Penzberg - Der Entscheidung des aktuellen Jugendparlament, sich aufzulösen, war erwartet worden.Sie hatte sich angekündigt. Der einstimmige Beschluss der sieben anwesenden Jungparlamentarier am Montagabend hatte aber auch einen zweiten Teil: Es soll im Sommer einen Wahltermin für ein neues Jugendparlament geben. Zumindest soll versucht werden, dann mehr Erfolg zu haben.

Der Grund für das Aus: Für die Wahl im Januar gab es nur sieben Kandidaten. Für den ursprünglichen Wahltermin im November waren es sogar noch weniger gewesen. Jungparlamentarier Max Link sagte in der Sitzung am Montag, es hätte etwas gebracht, in die Schulklassen zu gehen und über das Jugendparlament zu erzählen. Das geschah aber nicht, anders als vor zwei Jahren bei der Gründung des Jugendparlaments, als genug Kandidaten zur Verfügung standen. „Es ging zeitlich nicht“, sagte Pauline Link. Viele Jugendliche hätten über die Weihnachtsferien und wegen der Endphase vor dem Zwischenzeugnis auch nichts vom Wahltermin mitbekommen, erklärte sie. Und die Briefe, die die Stadt an die Jugendlichen geschickt hatte, seien allein zu wenig gewesen, so Ordnungsamtsleiter Peter Holzmann.

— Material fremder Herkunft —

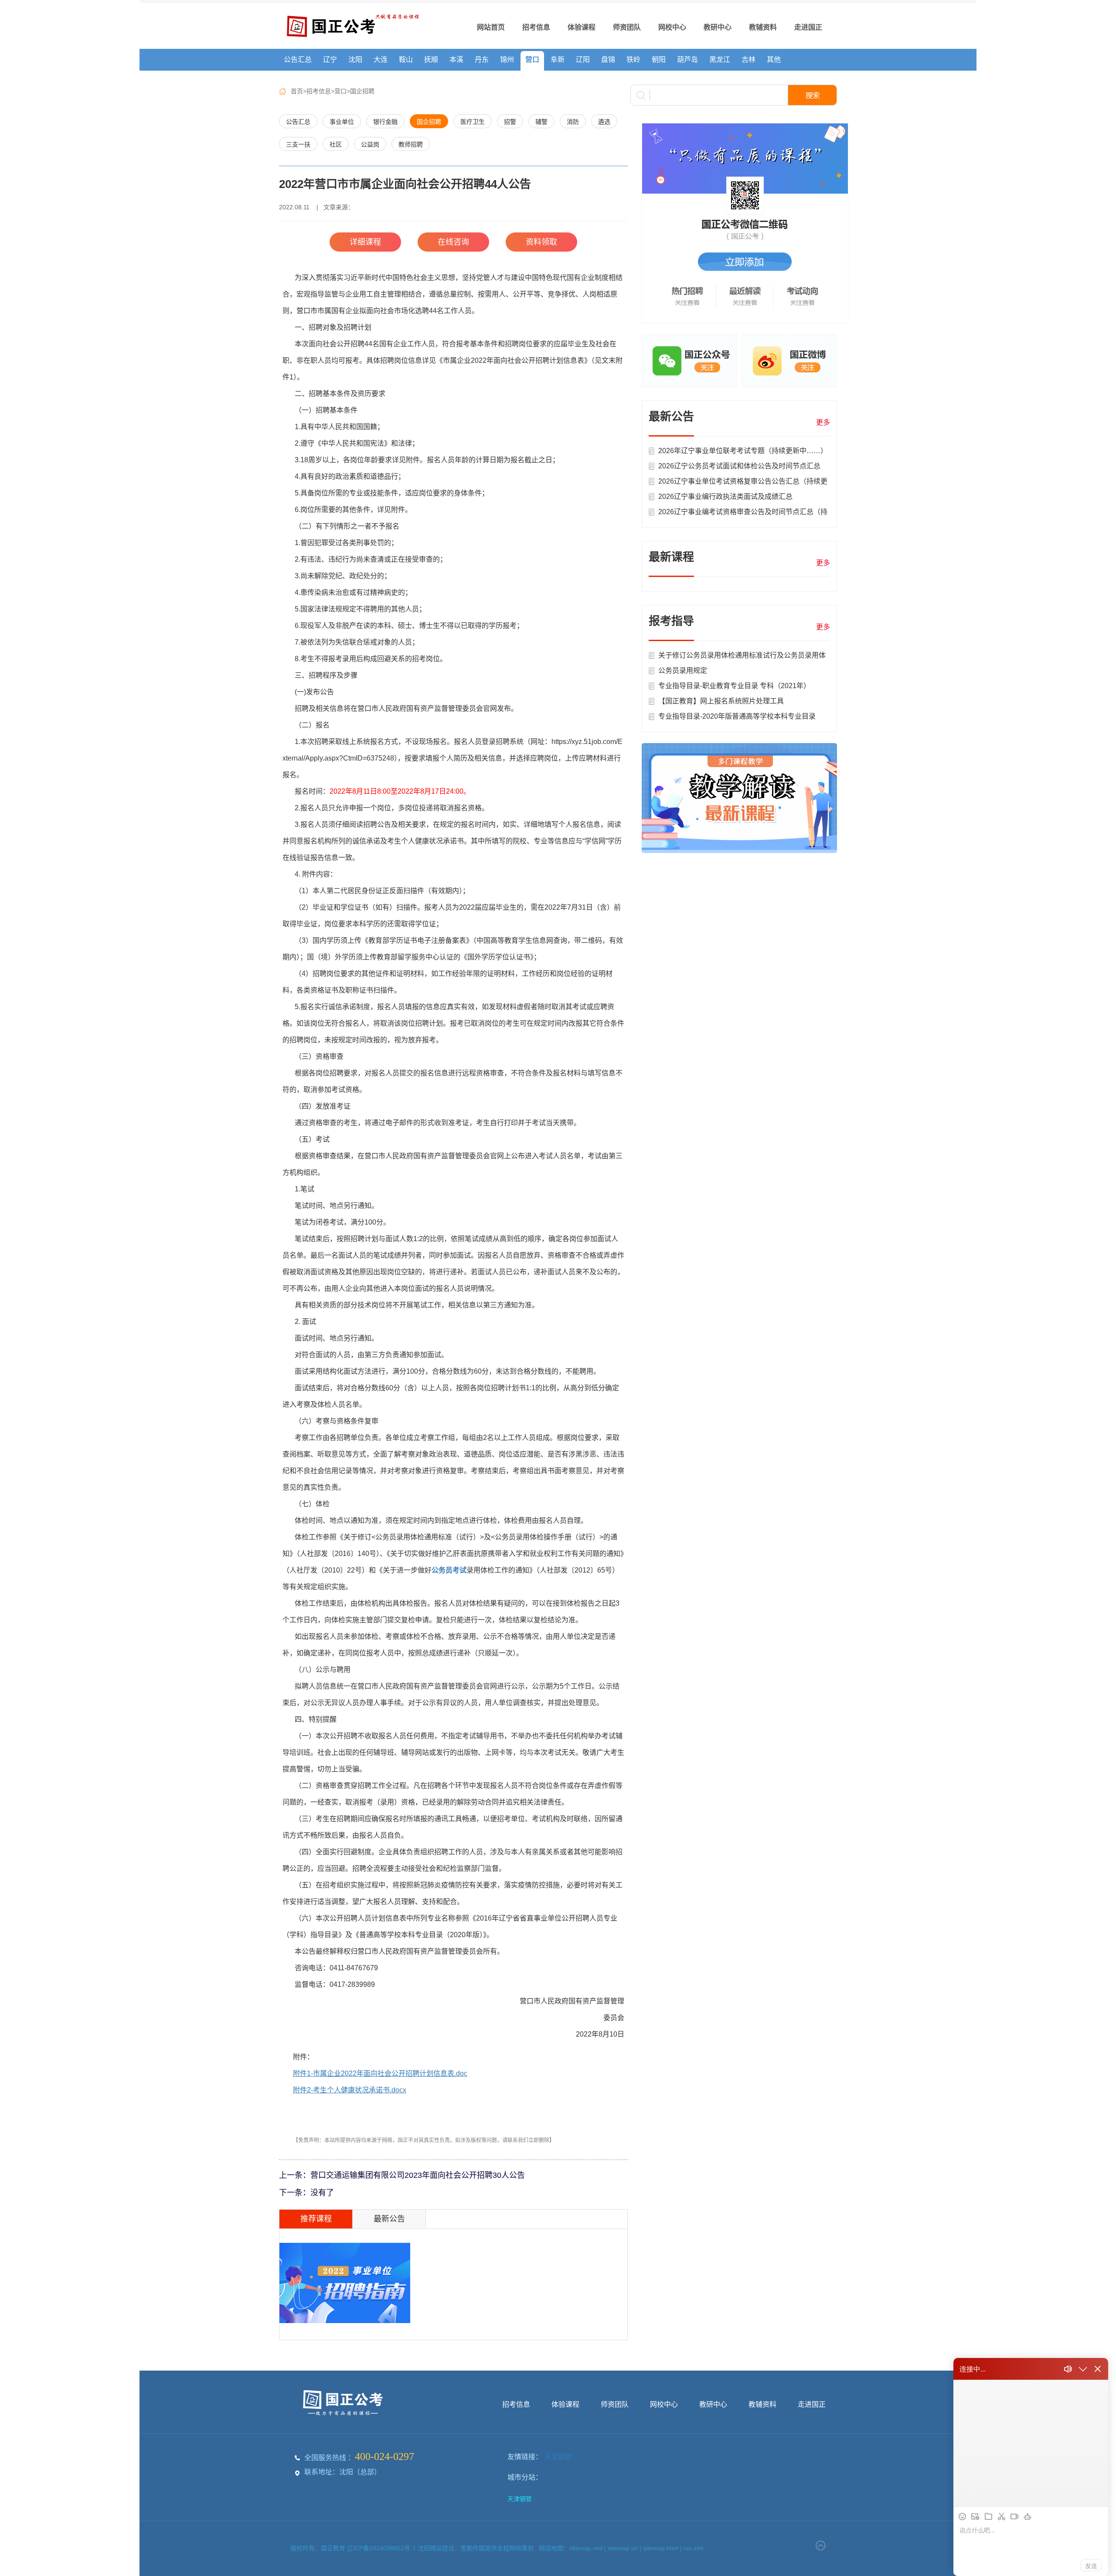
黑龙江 (719, 59)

Ganz begraben wollten die Jugendlichen das Parlament aber nicht. Lukas Dietsch empfahl, einen besseren Termin zu suchen und es nochmals zu probieren. Laut Pauline Link sollte die Zahl der Sitze (aktuell 13) gesenkt werden. „Nicht so gut“ fände sie eine formlose „Jugendbeteiligung“ als Alternative zur festen Struktur eines Jugendparlaments mit seinem Antragsrecht im Stadtrat. Offen ist, wer die Sache nach dem Ende des aktuellen Jugendparlaments in die Hand nimmt. Lukas Dietsch glaubt aber, dass Jugendliche des alten Parlaments dabei helfen werden.